We have been here around nine weeks and we decided to have a short break in Pokhara which is Nepal’s second city with great views of the Himalayas.

Himalayan sunrise from Green Pastures - INFs leprosy hospital, Pokhara
Himalayan sunrise from Green Pastures – INFs leprosy hospital, Pokhara

It has been the Hindu festival of light which is the biggest festival of the year and a national holiday in Nepal. Not much is happening work wise so our building project (which is almost completed!!!) had stopped and we took the opportunity to get away. Celebrations include, Christmas lights, dance parties in the streets till late and the kids doing the Nepali equivalent of trick or treat.

Traditional dancing from the balcony of Phills Inn guesthouse
Traditional dancing from the balcony of Phill’s Inn guesthouse

The festival itself is spread over three or four days of worshipping different things; crow’s, dogs and brothers all have their day (I’m sure I missed some in that list). So every dog does have its day in Nepal! The dogs get the treatment – a garland of marigolds, tikka on the forehead and fed properly for a day.
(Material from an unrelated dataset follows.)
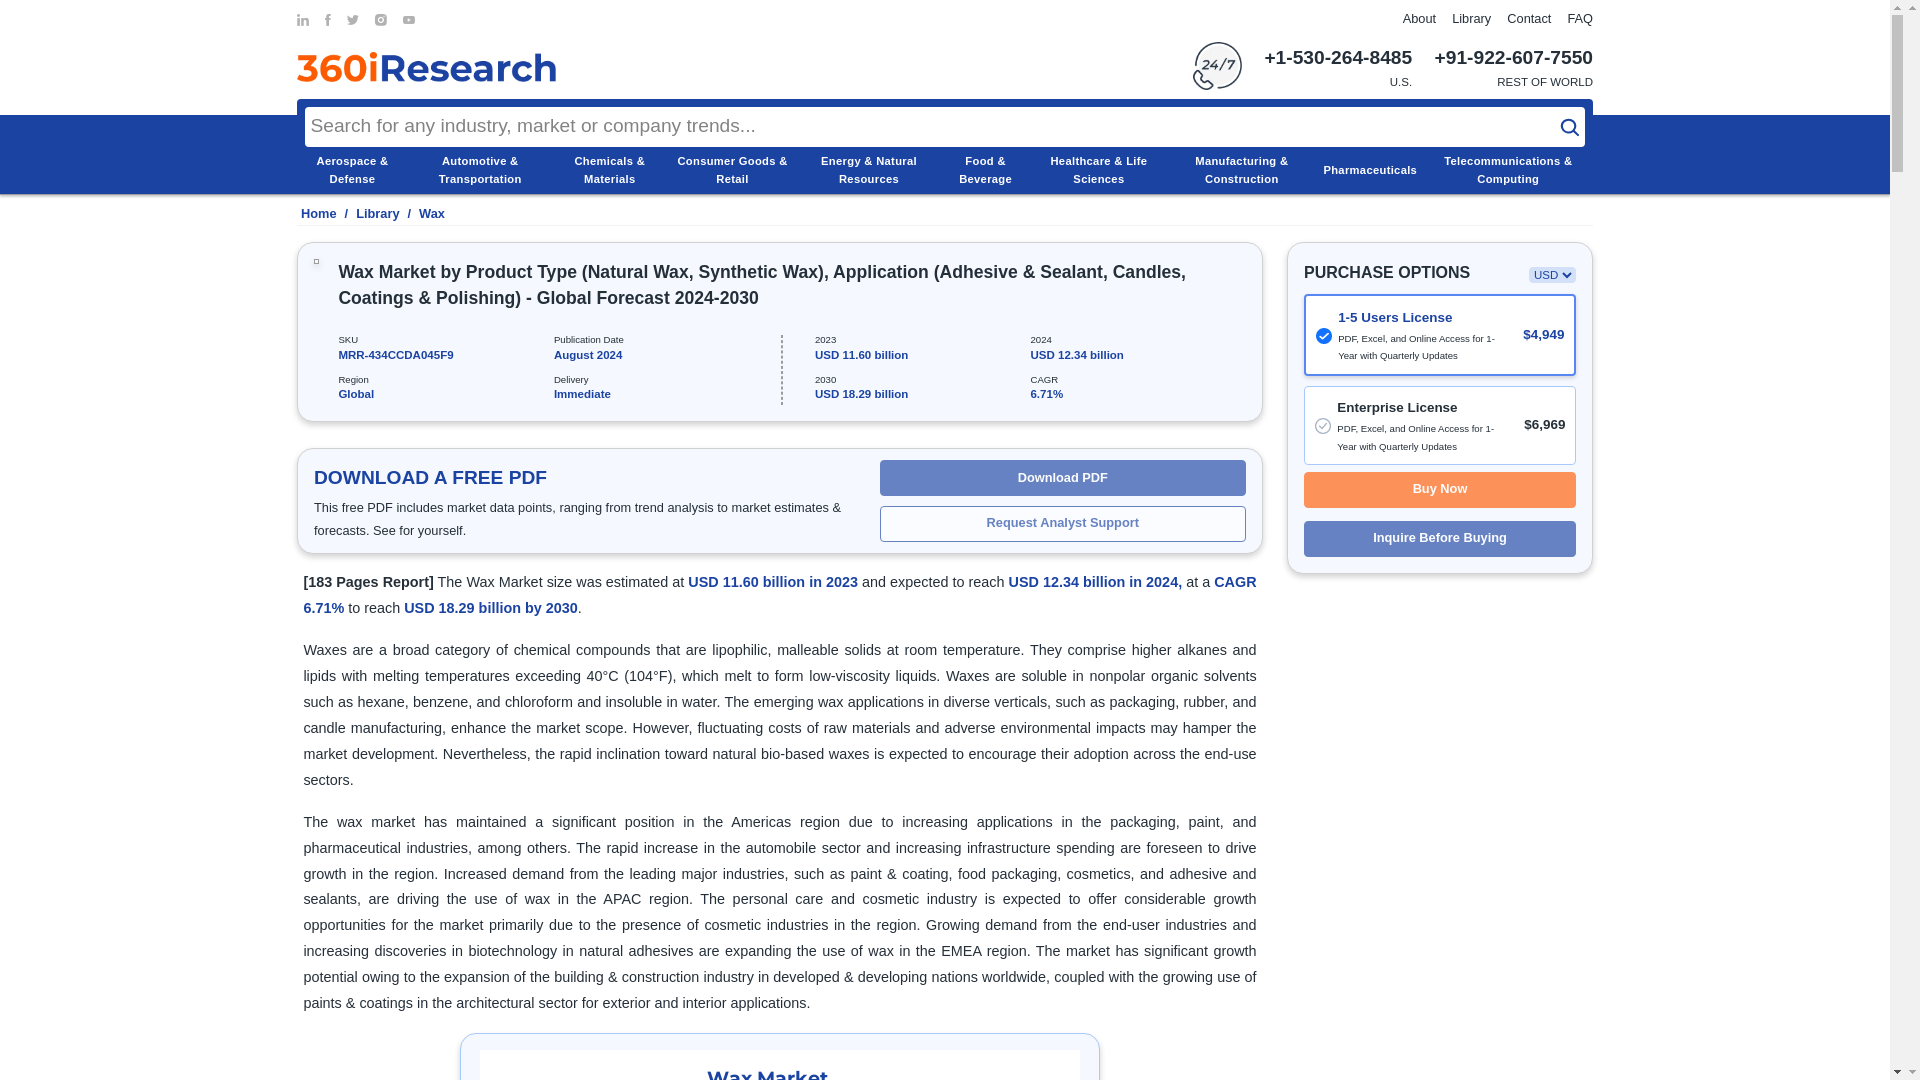 The height and width of the screenshot is (1080, 1920). Describe the element at coordinates (377, 214) in the screenshot. I see `Library` at that location.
Our friend Anjay's dog getting the treatment
Our friend Anjay’s dog getting the treatment

Mind they are only Holy and worshipped for one day and after that you get to beat them again similarly brothers are prayed for and blessed with a long life and prosperity, given a garland, tikka on their foreheads (representing the third eye (wisdom or perception)) and receive gifts from the family. (Maybe you get to beat your brother the next day too? ;-))
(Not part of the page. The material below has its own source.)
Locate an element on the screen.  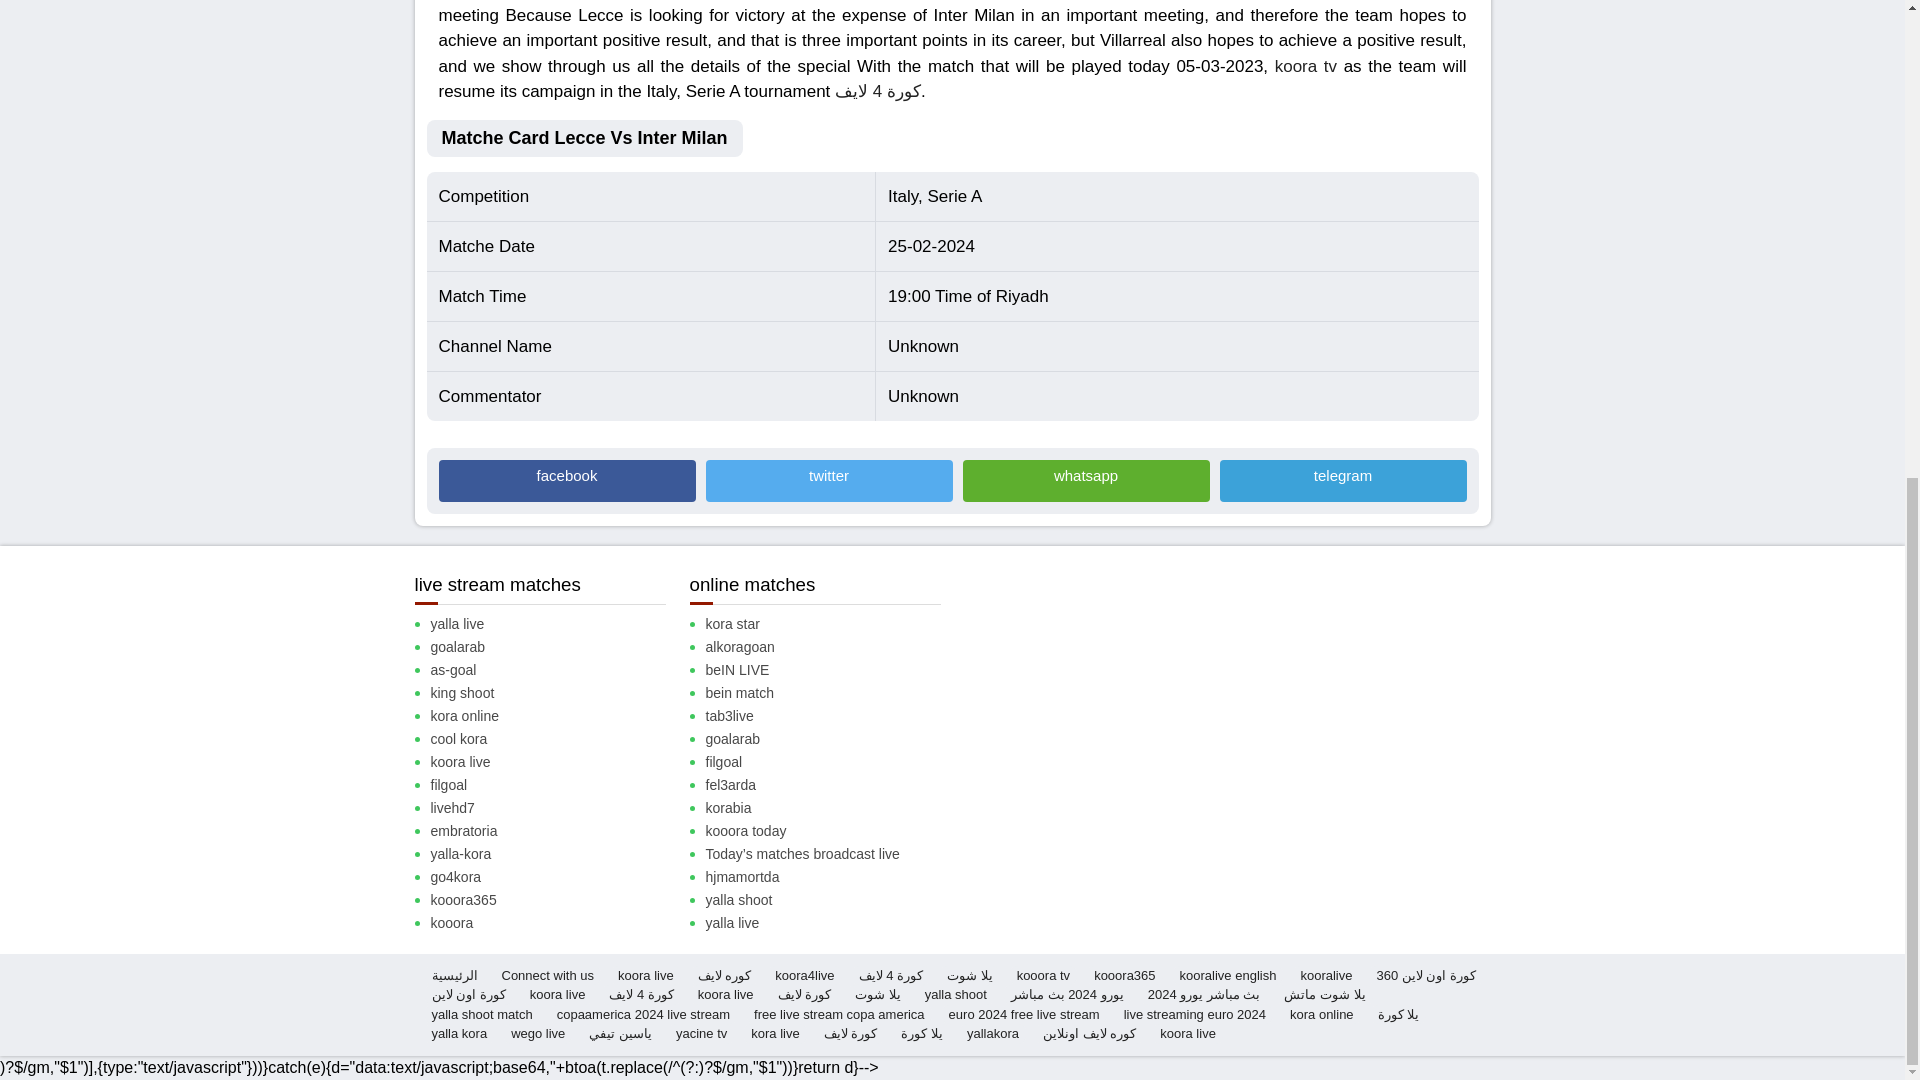
goalarab is located at coordinates (556, 647).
Anyway before we left we and the wonderful family we are living with felt we should bless the five families that live next door to us. Next door used to be a three storey house but today it’s the equivalent of several tin roofed garages made from the rubble. Five families and seven children are living there. So we all went to find out what they needed or how we could help. Somehow we managed to communicate in very broken Nepali and work out numbers and needs. Blessing people can sometimes be a tricky job and you get some insight into Nepali culture and it’s brokenness when you set out on these adventures.
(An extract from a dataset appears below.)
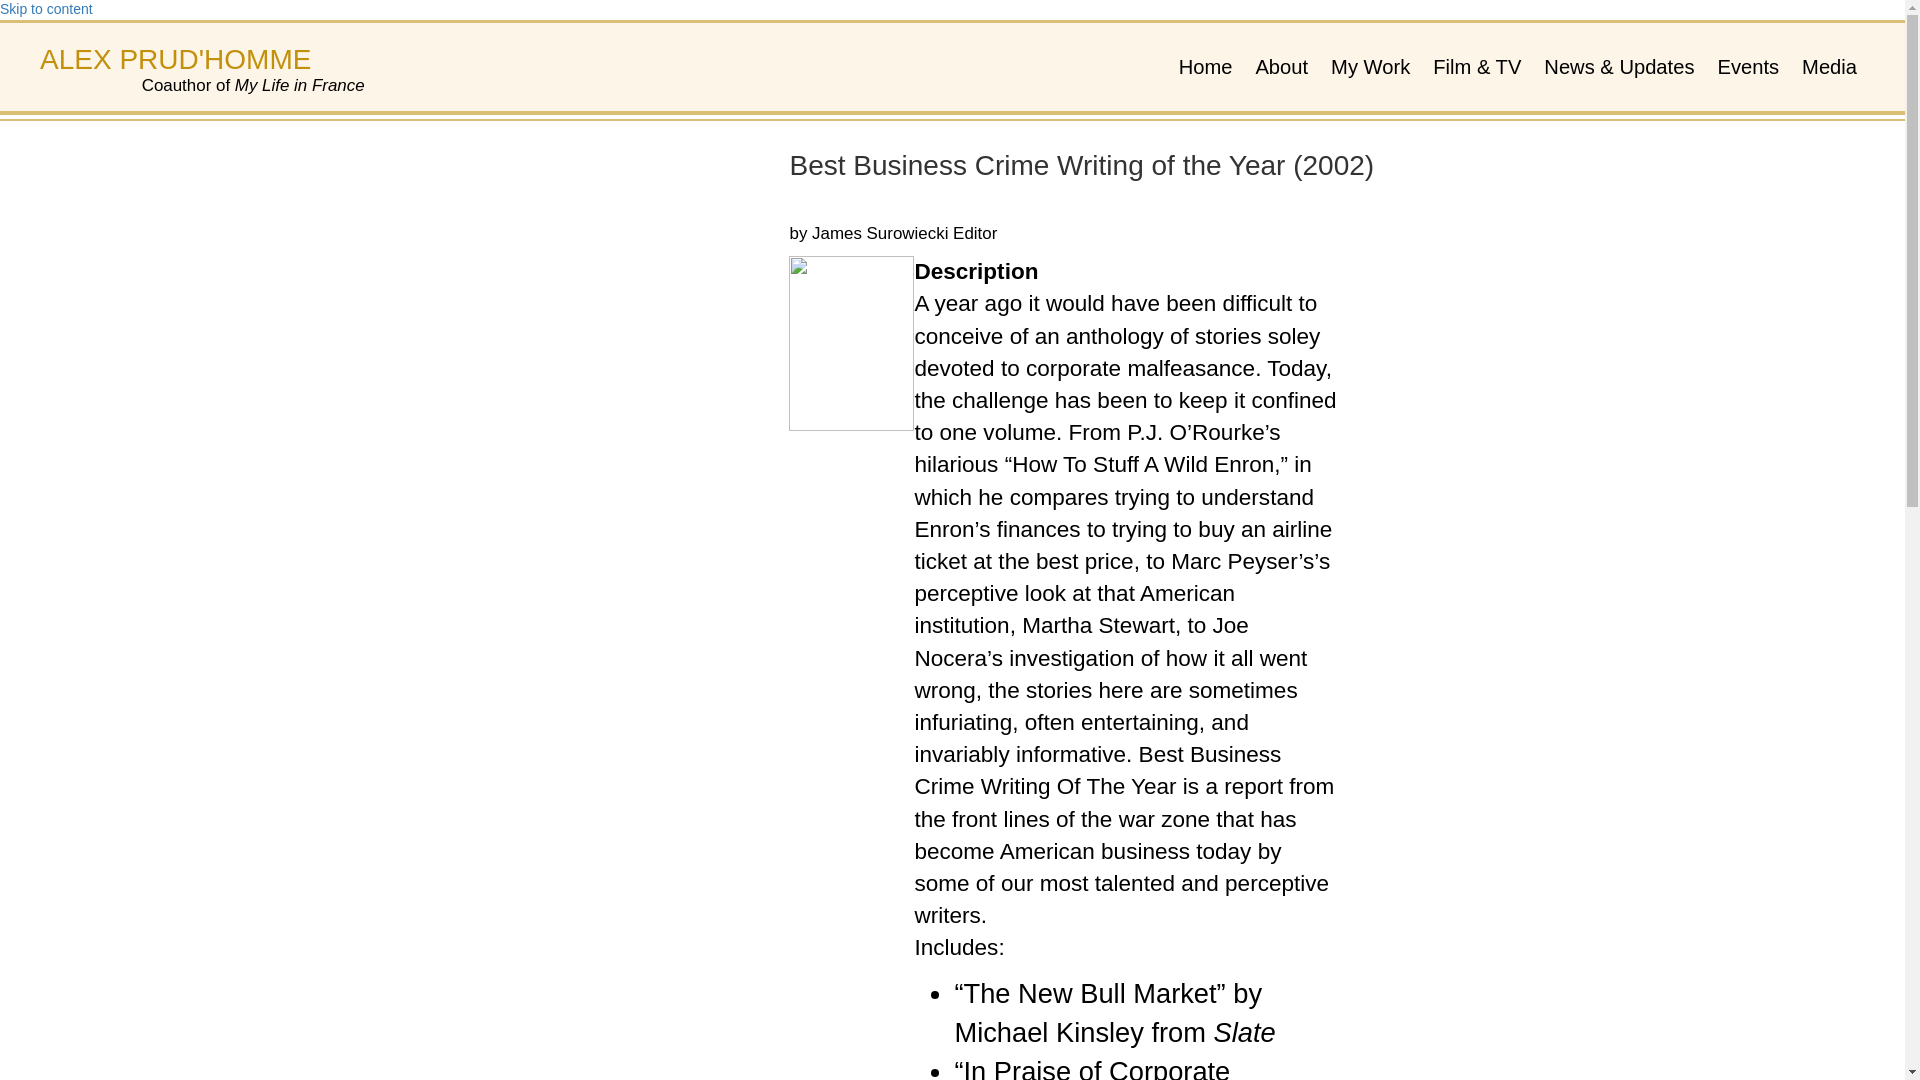 The image size is (1920, 1080). I want to click on About, so click(1278, 66).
Our neighbours with some of their gifts
Our neighbours with some of their gifts

It’s often the wives that are out working and expected to cook and wash clothes etc too whilst the men do little other than wait around drinking or playing board games. Finding ways to bless the whole family that won’t get sold on by the father’s for another drink is the main objective. It’s getting cold so we set out on our mission to buy blankets and rice. Hopefully it’s cold enough at night for the blankets to not get sold! Eva took the opportunity to give toys and sweets to all the children so everyone was happy.

Eva giving games to the kids
Eva giving games to the kids

Blessing people is also tricky with the other neighbours as the cast system is still strong and many neighbours don’t talk to these guys let alone visit them. Let’s pray this small act of kindness starts something more positive with our neighbours and opens hearts and minds.